_THE TASK_
In the forum thread below, why does one reply warn to be very cautious about people saying "I can hear a difference"? Explain in one to three sentences.

AIFF to ALAC to AIFF again ?!

Been searching the net but cant find a definitive answer.


Lots of hearsay and what pepole think.


If I rip a song from a CD to AIFF.


Then convert this file to ALAC.


Then convert this file back to AIFF.


Will I loose anything and have the original AIFF file back 100% ?


Thanks in advance.

G5 imac, Mac OS X (10.4.11)

Posted on Sep 12, 2011 4:38 AM

Reply
15 replies

Sep 12, 2011 5:01 AM in response to Murphyincalgary

Hope I don't get in trouble for saying this, BUT you probably won't get a definitive answer here either. If you do a search in the Community here, there have been many discussions in the past where tests were done before and after conversions and the files were exactly the same.


So the argument you'll get is:

...but the files before and after conversion are exactly the same

...but even though the file are exactly the same, I can still hear a difference.


But theoretically they will be the same.

Sep 12, 2011 5:11 AM in response to Joe Gramm

Joe Gramm wrote:


So the argument you'll get is:

...but the files before and after conversion are exactly the same

...but even though the file are exactly the same, I can still hear a difference.

You have to be very cautious about 'I can hear a difference'. When Dolby A noise reduction was first introduced, a leading record critic claimed he could hear degredation on the sound. Dolby invited him to a demo, and played him a tape with Dolby A processing, and another of the same recording without it. He was quite definite that the latter sounded better.


Then they told him that the unprocessed tape had been copied from the Dolby A tape after playback through the processor. He left in a huff, but it rather demonstrates the point about thinking you hear what you expect to hear.


Similar problems arise with expensive speaker cables and other tweaks particularly those that take some time to implement, causing a long delay between samples.


And there was once a recording device which was taken to live demos, where playback of a recording of a live person, and the live person himself, were done behind a curtain to an audience who all swore they couldn't tell the difference.


This was in the 1890s and was the Edison Phonograph.

_PROVIDED DATA_
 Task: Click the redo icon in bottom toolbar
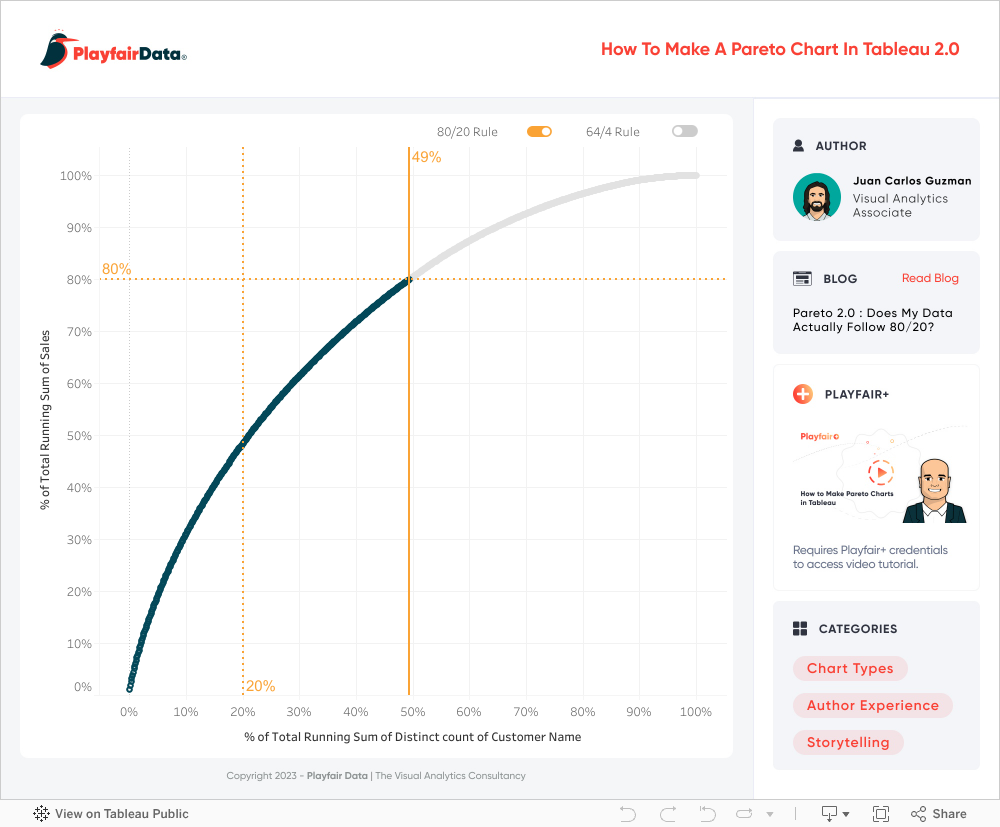[x=668, y=813]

_OUTPUT FOR THIS EXERCISE_
People tend to hear what they expect to hear. When Dolby A noise reduction came out, a record critic who claimed it degraded the sound preferred a tape he believed was unprocessed. That tape had actually been copied from the Dolby A tape after playback through the processor.